### Source material
╭──

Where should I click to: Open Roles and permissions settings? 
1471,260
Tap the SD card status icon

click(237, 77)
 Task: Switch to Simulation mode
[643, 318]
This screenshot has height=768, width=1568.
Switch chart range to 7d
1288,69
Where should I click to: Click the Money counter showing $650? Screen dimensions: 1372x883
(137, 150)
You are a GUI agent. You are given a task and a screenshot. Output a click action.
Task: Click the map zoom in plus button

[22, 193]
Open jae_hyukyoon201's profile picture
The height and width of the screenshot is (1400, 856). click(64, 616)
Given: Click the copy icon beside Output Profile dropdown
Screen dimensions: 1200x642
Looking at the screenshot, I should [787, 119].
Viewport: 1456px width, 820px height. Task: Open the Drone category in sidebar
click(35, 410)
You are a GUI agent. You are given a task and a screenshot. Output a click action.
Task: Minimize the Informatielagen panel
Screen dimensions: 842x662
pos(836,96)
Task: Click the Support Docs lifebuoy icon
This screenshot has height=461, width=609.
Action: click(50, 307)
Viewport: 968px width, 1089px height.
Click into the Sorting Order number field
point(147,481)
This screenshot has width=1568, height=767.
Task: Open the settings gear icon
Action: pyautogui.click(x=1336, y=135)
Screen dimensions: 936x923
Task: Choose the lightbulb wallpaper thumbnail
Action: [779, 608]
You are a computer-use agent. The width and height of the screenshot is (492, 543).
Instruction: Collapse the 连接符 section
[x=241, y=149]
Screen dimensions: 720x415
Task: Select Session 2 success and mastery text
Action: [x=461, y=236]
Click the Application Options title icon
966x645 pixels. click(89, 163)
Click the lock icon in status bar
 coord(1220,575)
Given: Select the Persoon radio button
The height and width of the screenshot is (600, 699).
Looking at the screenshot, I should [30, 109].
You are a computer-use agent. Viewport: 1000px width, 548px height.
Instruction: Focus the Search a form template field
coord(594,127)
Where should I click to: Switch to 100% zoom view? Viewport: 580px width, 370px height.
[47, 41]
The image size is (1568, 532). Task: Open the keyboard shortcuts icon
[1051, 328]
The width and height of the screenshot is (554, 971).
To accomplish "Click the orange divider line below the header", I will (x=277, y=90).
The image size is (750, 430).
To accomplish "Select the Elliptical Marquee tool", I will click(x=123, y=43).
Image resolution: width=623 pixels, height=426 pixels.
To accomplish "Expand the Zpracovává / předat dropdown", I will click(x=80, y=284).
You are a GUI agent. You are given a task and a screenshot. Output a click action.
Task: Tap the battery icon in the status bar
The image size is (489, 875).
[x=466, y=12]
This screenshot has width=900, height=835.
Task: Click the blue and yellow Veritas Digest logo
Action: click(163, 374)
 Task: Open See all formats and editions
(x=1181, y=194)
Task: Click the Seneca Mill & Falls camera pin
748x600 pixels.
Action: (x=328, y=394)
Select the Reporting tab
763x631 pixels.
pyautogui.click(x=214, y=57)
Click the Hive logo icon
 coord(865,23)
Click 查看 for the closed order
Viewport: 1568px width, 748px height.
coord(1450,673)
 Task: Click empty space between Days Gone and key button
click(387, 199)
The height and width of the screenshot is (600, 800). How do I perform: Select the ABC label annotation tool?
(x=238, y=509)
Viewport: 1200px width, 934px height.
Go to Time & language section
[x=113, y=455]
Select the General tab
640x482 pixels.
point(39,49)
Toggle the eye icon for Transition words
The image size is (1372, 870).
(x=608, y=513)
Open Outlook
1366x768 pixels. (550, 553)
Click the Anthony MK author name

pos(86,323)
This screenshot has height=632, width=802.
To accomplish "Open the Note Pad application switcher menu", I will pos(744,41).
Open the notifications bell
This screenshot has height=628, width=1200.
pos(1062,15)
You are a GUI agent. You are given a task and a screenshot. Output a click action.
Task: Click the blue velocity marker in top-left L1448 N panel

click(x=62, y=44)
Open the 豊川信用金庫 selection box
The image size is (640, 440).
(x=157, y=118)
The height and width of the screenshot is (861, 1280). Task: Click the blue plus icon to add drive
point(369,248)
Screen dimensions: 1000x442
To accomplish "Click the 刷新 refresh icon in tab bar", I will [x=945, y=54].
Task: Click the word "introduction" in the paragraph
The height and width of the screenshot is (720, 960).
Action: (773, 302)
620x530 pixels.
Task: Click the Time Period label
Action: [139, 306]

╰──

If a line in the data above holds the word "accomplish", count it; give only the total.

5